Silver diethyldithiocarbamate is a chemical compound, with formula AgS_{2}CN(CH_{2}CH_{3})_{2}. It is the silver salt of diethyldithiocarbamic acid; the latter is a well-known chelator of heavy metals. In most of its applications, silver diethyldithiocarbamate resembles the cheaper sodium diethyldithiocarbamate, but it is uniquely insoluble in water. That property makes it a useful analytical reagent for determining arsenic concentrations.

==Preparation==
Silver diethyldithiocarbamate can be prepared by mixing a solution sodium diethyldithiocarbamate with a solution of silver nitrate. A precipitate forms immediately and can be filtered to isolate from the rest of the mixture. The solid should then be rinsed with hot water in order to remove the residual acid salt that will be present.

==Application==
Silver diethyldithiocarbamate can be applied to introduce the diethyldithiocarbamate ligand to a coordination compound. Silver diethyldithiocarbamate can also be used to detect Nitrogen monooxide in the brain and other tissue. These applications are similar to the applications of sodium diethyldithiocarbamate, which is more practical to use from a synthetic and toxicological perspective.

===Determination of arsenic concentration===

Figure 1: arsenic tris(diethyldithiocarbamate)
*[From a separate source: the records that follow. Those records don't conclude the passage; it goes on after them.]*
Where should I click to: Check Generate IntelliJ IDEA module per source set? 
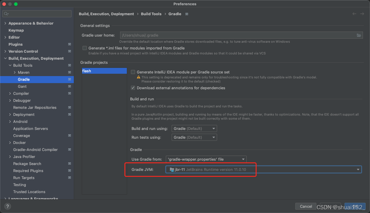click(133, 72)
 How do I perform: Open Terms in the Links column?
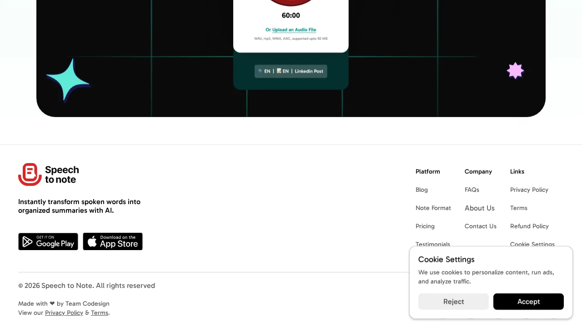[518, 208]
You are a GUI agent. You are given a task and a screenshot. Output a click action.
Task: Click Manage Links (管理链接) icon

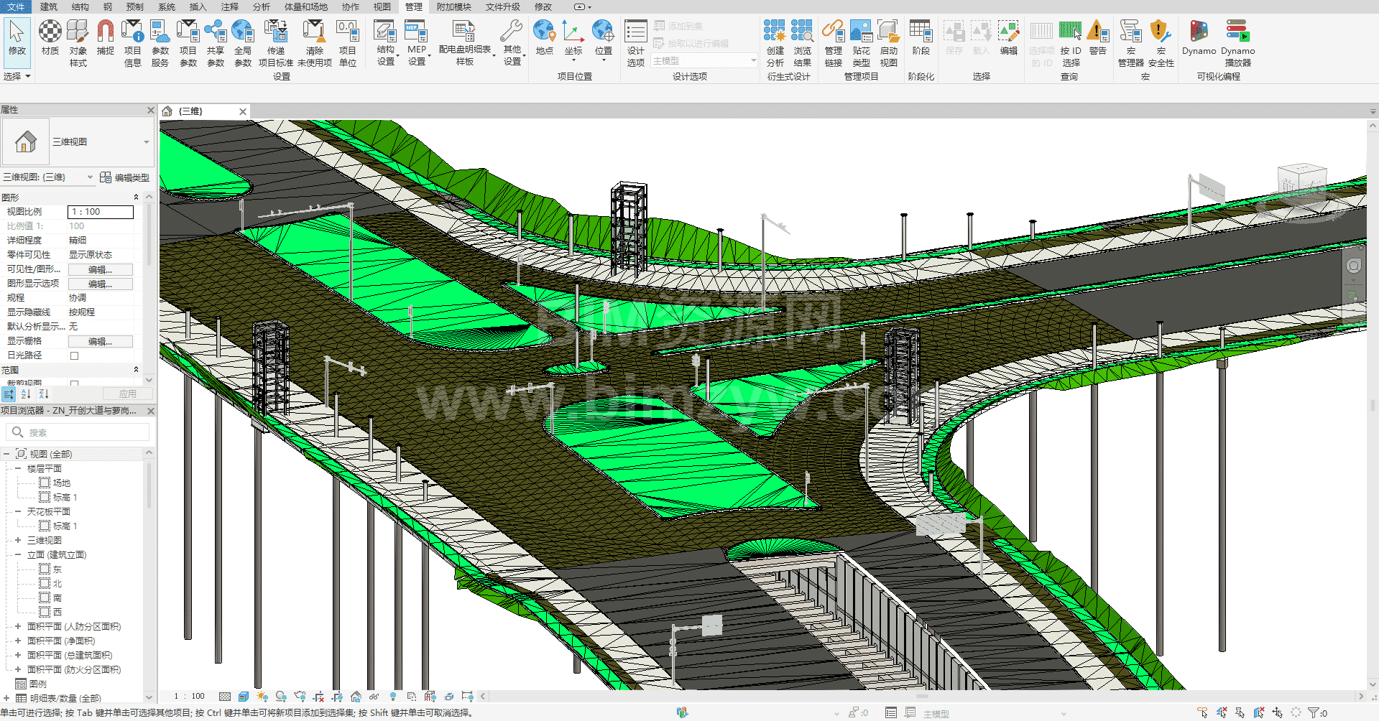833,43
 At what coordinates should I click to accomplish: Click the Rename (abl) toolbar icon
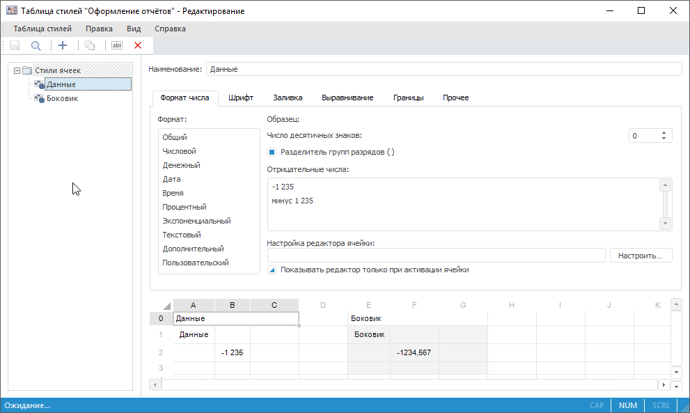[117, 45]
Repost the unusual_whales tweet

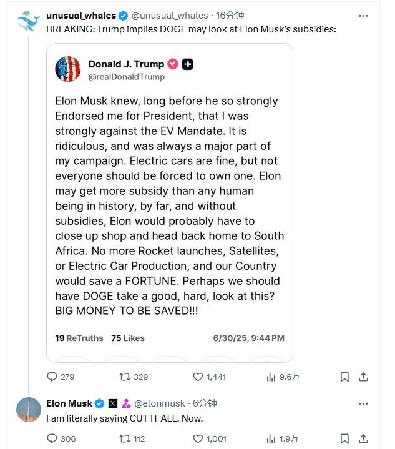pyautogui.click(x=125, y=377)
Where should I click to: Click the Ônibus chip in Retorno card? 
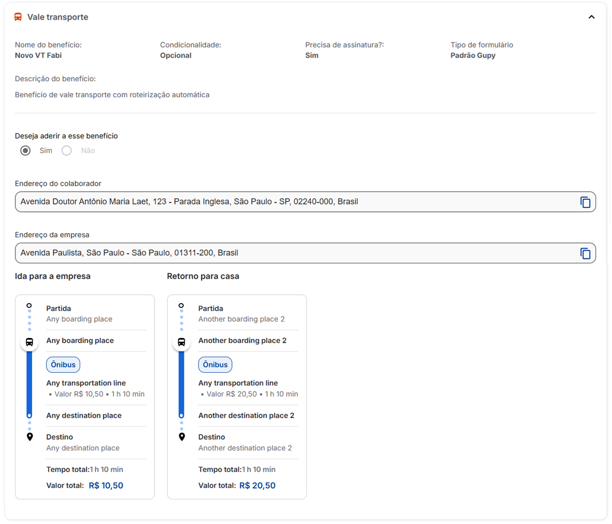click(215, 364)
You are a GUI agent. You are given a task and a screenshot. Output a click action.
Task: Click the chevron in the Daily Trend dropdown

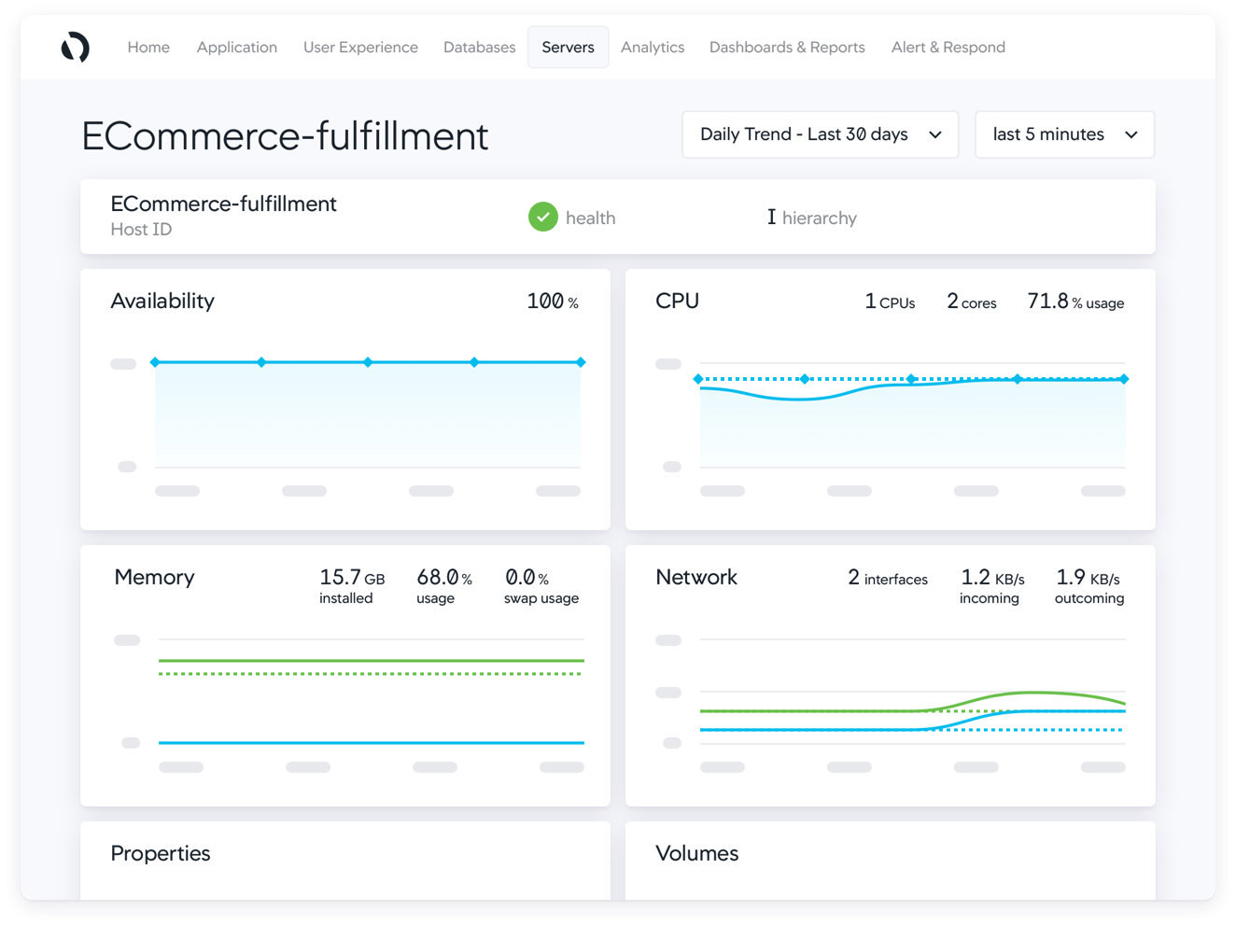pyautogui.click(x=935, y=134)
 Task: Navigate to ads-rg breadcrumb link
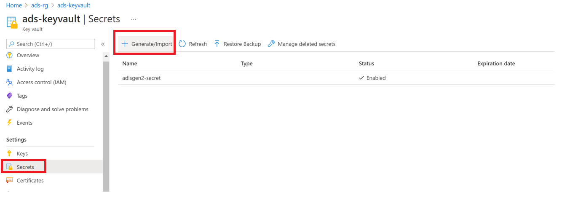coord(39,5)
Figure 2: diethyldithiocarbamate; another possible product

The solubility of silver diethyldithiocarbamate, compared to sodium diethyldithiocarbamate, allows it to be used to determine arsenic concentrations in water. Silver diethyldithiocarbamate dissolved in pyridine appears as an intensely yellow-colored solution. Arsenic ions are transferred to an arsine generating flask and diluted with water. Sulfuric acid, potassium iodide solution, and stannous chloride dihydrate are diluted in a solution of concentrated hydrochloric acid and mixed. The apparatus is plugged loosely with lead acetate wool, which acts as a scrubber. The pyridine and silver diethyldithiocarbamate solution is added to the tube and serves as the absorber solution. Granulated zinc is added to the arsine generator flask, which will result in the production of hydrogen because of the presence of acid. The arsine is carried through the tube by the generated hydrogen gas. The arsine reacts with the silver diethyldithiocarbamate solution and forms red-colored products (535 nm). Ultraviolet-visible spectroscopy can be used to determine the concentration of arsenic can be calculated based on Beer's Law.

The red product is a result of arsine bubbling through the silver diethyldithiocarbamate solution and there are two likely products responsible for the color change. One is arsenic substituting the silver in diethyldithiocarbamate, resulting a coordination compound in which three diethyldithiocarbamate ligands are bound to an arsenic atom (Figure 1). The other product is a result of the reduction of silver diethyldithiocarbamate (Figure 2).

This method for determination of arsenic concentration is applicable to not only waste water and mineral water but also petroleum, the human body, various foods and ores, and pyrolysis gasses. There have been reports of silver diethyldithiocarbamate being modified into an electrode to be used for similar purposes.

This method of determining arsenic levels in water is compared to the Gutzeit procedure and has the advantages of faster hydrogen gas absorption and more objective color interpretation.